Dramatica : Well, for one thing, part of what makes Dramatica work are its non-linear and relativistic relationships in the matrix of the model. So, trying to back calculate what it is doing is impossible even for us! But whenever you are dealing with analysis, a person’s background and bias will have a huge impact In Dramatica, we call that level of appreciation, Story Reception, which is the fourth stage of communication.

Veeduber : You do you use the term non-linear? The matrix appears limited and fixed.

Dramatica : Ah, you are only looking at the structural half of the Dramatica theory…the part you can’t see are the dynamic relationships, which change depending upon what has come before, so it is not a hierarchy, but extremely non-linear in its arrangement.

Veeduber : At the moment, the structure is all I have to cling to. My published work has been in a technical field. I had hoped Dramatica would provide insights to plot and character relationships.

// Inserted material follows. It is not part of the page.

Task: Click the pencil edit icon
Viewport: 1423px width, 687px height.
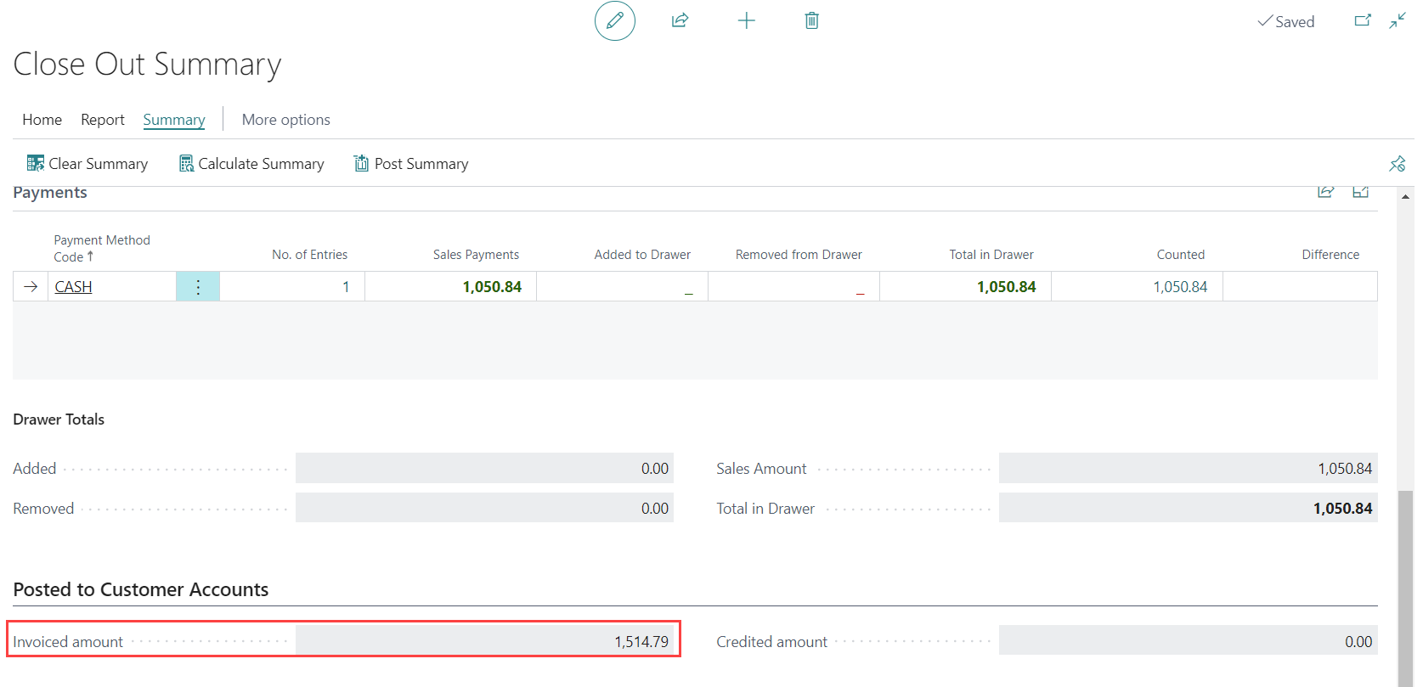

Dramatica : Well, that is what it does. You might want to look at the structure as a 3 dimensional map. The map shows all the things you might look at as important points in an argument. The dynamic half of the Story Engine rearranges where we are going to be positioned on that map as an audience.

In other words, the map is what we are looking at, the dynamics determine where we are looking from. Between the two of them, they create perspective, which “encodes” all the dramatic meaning in the story.